We just returned from a lovely week in Michigan. The past several
years we’ve spent spring break in New York, but that wasn’t a viable
option this time around and we ended up instead in Detroit for a few
days with my parents, and then at the cottage with my brother and his
daughter. Being in my childhood home and in the last place I still feel
my grandmother’s touch has put me in a mood for reflection.
I also don’t like loose ends, so now is the moment to begin to wrap things up.
When I began blogging here at Babble in 2009 my baby boy was only
two. My violin store was a little younger than that. My girls were
preparing to go into full day kindergarten and second grade. Ian was
preparing for his second deployment to Iraq, and I was struggling with
the dread and fear that accompanies what I knew my role in that would
be.
It’s interesting to stand here in 2012 and look back on who we were,
and who we are now. I don’t have enough words to express how glad I am
that my husband is home, safe and sound, working on his own laptop as I
type and as we listen to our children laughing at their own invented
games in the other room.
Today my son is five and reading. Mona is a second grade artistic
marvel. Aden is the tallest girl in fourth grade and has been to sleep
away camp and can run errands to Target alone. Ian teaches ROTC cadets
at a nearby university. My violin store now has two part-time employees
and we’re expanding to include a teaching studio. For our own little
family life is looking good from this new vantage point with the trials
of the past few years behind us and the future ahead looking bright.
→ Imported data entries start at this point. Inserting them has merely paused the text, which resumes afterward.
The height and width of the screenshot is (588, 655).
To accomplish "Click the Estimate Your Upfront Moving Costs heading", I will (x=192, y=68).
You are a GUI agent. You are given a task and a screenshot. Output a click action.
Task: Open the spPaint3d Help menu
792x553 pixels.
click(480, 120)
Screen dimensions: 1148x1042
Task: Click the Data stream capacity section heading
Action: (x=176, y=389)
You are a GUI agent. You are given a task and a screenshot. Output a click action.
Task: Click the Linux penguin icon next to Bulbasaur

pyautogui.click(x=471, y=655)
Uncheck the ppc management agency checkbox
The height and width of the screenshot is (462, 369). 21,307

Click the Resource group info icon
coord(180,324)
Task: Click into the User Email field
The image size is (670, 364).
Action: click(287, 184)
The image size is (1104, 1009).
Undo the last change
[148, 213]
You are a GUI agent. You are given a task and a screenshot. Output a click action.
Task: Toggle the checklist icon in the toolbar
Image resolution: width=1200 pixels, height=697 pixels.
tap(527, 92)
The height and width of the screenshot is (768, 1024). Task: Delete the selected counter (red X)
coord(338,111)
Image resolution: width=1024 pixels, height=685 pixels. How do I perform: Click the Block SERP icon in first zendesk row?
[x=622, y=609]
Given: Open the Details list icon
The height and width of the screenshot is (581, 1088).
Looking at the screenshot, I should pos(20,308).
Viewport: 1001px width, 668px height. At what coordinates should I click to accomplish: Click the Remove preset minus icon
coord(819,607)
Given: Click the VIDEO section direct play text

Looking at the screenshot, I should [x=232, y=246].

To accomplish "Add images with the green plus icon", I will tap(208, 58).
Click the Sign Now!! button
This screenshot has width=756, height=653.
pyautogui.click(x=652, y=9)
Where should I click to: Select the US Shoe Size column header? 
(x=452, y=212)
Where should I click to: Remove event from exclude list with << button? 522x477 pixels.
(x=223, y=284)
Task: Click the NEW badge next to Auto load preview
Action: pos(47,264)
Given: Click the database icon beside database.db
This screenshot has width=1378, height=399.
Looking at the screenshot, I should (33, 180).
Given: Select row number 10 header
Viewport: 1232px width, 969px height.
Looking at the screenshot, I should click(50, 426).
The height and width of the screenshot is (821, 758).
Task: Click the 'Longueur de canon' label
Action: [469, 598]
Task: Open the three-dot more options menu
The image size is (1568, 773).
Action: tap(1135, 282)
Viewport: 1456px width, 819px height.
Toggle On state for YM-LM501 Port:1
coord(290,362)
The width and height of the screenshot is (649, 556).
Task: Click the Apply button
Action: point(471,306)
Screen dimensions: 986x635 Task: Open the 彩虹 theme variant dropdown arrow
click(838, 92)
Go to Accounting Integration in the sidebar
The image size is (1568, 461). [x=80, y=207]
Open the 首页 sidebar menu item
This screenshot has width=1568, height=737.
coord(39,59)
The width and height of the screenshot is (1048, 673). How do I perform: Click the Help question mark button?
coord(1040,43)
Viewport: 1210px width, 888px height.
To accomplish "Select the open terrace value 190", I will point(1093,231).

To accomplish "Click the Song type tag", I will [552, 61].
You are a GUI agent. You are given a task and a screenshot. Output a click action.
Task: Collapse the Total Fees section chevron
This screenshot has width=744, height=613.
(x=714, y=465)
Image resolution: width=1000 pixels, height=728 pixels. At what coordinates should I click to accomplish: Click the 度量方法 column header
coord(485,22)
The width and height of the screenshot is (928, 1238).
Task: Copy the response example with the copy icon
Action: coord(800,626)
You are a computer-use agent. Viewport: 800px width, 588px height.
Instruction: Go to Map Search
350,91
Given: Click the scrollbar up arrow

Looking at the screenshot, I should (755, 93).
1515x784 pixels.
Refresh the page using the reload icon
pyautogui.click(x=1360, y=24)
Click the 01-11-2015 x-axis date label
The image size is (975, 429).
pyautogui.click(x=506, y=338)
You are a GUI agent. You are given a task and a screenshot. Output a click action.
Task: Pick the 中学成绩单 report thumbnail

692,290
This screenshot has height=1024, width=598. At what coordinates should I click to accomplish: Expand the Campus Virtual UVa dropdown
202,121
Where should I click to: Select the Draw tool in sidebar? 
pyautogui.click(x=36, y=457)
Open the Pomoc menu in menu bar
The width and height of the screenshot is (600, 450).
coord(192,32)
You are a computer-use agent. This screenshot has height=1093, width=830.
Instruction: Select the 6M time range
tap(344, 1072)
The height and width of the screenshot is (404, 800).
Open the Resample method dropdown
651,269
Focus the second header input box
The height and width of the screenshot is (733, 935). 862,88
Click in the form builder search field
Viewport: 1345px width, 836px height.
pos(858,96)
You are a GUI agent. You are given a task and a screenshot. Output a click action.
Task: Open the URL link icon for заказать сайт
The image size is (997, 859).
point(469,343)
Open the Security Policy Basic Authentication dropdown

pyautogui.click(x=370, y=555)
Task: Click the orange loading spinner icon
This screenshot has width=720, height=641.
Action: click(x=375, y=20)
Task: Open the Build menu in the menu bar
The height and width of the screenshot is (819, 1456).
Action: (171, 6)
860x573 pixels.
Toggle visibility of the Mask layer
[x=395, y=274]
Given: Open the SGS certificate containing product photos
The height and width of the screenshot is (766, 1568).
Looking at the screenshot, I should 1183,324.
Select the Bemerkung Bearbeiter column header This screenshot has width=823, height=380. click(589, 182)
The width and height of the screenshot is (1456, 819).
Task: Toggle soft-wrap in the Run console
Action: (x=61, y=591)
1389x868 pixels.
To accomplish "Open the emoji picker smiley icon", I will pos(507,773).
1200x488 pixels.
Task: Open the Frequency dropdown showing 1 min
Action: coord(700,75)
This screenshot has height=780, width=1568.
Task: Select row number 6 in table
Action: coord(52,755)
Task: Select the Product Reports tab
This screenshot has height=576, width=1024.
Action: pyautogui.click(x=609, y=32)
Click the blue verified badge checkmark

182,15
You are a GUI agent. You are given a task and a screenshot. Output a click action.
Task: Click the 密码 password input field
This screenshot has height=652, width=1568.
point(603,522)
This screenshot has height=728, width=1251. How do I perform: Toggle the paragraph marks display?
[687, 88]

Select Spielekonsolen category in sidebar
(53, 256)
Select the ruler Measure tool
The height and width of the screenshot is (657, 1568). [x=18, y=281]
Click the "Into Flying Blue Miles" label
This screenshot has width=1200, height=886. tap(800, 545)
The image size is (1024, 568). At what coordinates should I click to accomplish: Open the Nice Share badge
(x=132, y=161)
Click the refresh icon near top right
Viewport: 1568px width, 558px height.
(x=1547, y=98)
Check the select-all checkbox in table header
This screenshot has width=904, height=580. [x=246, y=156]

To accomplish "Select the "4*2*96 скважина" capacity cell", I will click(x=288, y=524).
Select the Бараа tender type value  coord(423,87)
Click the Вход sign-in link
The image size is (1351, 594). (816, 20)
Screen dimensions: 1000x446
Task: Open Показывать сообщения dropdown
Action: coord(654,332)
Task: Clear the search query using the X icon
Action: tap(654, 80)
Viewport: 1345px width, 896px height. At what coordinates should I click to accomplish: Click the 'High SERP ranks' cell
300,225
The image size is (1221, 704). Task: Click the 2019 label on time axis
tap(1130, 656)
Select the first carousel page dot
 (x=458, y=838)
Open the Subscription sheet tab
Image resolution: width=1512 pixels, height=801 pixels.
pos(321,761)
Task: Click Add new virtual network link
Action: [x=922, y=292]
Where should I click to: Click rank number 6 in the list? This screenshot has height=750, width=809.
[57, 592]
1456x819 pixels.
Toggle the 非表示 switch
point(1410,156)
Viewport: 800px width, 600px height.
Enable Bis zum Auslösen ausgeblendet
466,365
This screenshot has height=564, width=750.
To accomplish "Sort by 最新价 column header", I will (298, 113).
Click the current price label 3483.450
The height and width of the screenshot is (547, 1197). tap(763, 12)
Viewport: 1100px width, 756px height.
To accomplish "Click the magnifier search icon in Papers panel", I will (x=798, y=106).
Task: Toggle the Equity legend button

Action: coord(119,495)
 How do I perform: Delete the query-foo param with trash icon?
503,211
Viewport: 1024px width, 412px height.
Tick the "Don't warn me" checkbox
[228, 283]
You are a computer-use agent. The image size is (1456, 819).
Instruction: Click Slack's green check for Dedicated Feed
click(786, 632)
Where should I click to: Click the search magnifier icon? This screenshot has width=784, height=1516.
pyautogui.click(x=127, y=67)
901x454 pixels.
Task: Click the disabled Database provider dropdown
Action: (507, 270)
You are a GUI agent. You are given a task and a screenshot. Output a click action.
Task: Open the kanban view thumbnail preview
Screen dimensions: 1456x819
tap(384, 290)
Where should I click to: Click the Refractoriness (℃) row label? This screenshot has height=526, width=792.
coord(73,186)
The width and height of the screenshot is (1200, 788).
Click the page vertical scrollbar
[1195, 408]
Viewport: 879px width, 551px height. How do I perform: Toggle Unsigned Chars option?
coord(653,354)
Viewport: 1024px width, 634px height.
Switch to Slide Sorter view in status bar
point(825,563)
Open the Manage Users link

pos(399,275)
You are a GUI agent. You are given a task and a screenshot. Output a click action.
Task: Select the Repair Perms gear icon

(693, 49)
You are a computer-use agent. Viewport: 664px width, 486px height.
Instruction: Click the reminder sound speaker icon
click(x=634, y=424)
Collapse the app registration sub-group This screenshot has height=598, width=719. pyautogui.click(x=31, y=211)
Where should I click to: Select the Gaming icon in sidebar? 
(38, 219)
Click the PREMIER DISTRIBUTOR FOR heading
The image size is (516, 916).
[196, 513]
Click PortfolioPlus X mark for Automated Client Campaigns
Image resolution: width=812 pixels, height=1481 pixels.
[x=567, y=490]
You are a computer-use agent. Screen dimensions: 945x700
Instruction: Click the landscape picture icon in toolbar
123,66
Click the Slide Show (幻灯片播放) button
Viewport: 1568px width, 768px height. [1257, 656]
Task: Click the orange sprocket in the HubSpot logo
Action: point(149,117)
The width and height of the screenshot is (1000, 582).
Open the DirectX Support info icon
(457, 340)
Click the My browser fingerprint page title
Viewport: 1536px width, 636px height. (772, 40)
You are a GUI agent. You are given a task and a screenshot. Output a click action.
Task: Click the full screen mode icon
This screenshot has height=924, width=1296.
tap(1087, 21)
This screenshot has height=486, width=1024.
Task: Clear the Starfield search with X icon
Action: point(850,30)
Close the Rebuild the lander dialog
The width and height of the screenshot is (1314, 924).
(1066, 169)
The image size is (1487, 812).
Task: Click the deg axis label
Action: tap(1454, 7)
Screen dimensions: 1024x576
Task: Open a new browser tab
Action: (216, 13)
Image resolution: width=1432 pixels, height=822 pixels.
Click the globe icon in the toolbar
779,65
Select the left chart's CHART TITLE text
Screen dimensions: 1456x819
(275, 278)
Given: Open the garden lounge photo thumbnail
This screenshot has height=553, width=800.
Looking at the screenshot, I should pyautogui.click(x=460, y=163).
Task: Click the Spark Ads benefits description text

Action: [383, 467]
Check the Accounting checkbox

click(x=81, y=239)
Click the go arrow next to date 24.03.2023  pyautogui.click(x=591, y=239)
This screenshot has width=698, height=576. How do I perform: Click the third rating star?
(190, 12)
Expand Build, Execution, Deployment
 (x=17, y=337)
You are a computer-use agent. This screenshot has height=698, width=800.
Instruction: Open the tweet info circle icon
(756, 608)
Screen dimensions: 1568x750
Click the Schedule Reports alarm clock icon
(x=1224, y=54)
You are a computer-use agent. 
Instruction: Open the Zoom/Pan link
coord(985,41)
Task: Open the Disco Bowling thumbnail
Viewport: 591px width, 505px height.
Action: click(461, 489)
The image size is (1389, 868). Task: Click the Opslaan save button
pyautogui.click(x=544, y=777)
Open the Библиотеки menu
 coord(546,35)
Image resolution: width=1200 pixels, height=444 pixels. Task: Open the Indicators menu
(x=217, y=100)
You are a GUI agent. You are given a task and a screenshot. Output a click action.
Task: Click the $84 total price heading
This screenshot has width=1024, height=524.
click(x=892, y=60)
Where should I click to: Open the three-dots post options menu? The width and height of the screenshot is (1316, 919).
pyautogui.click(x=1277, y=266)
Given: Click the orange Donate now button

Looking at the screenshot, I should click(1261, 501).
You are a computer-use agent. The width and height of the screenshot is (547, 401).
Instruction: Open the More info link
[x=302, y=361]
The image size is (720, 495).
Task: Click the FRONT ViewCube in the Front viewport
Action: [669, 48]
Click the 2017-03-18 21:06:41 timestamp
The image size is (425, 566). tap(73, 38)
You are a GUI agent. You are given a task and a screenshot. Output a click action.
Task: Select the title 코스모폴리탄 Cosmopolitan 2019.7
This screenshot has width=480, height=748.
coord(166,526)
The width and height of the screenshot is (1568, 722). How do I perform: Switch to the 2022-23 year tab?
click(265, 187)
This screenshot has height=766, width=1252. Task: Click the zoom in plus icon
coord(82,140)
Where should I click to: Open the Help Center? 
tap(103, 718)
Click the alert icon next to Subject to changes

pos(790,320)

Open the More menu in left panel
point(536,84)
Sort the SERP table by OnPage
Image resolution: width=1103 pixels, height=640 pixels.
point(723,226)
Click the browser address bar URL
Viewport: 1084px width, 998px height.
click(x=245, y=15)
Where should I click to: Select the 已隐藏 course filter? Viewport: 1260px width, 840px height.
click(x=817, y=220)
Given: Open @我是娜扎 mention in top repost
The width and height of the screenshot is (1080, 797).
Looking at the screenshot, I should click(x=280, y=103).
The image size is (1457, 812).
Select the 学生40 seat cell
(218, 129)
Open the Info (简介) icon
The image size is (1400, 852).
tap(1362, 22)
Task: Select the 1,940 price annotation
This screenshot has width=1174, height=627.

My father is doing well. There have been such frightening ups and
downs with his health the past few years, in and out of hospitals, so
much stress upon my mom. But as of his most recent doctor’s visit there
is no sign of cancer. He gets around with a cane and lives a life at
home, retired from his eponymous art gallery, and seems happy. I think
about how many times I worried that I would never have a real
conversation with my dad again and am grateful for his level of
recovery.
I miss my grandmother. She had recently moved to a higher level of
care in her nursing home in 2009 and I still can’t believe she’s gone.
Not a day goes by that I don’t think of her, or wish I could tell her
about events in my life both monumental and trivial. She loved me in a
way that is gone from my world and that truth is still hard to accept
some days. She would have been pleased that we kept her cottage in the
family and that her great-grandchildren are building new memories there,
laughing, playing the same games I used to, and happily chasing our dog
through the woods.
As I reflect back on these past few years and beyond I think my story
is a nice one. There is no other one I would have rather lived, and I
look forward to what’s ahead. But my story as it’s told here is drawing
to a close, so if there are loose ends I haven’t covered or questions
anyone has left to ask, now is the time. (But don’t ask me what kind of
wood violins are made of, because frankly that one makes me tired.)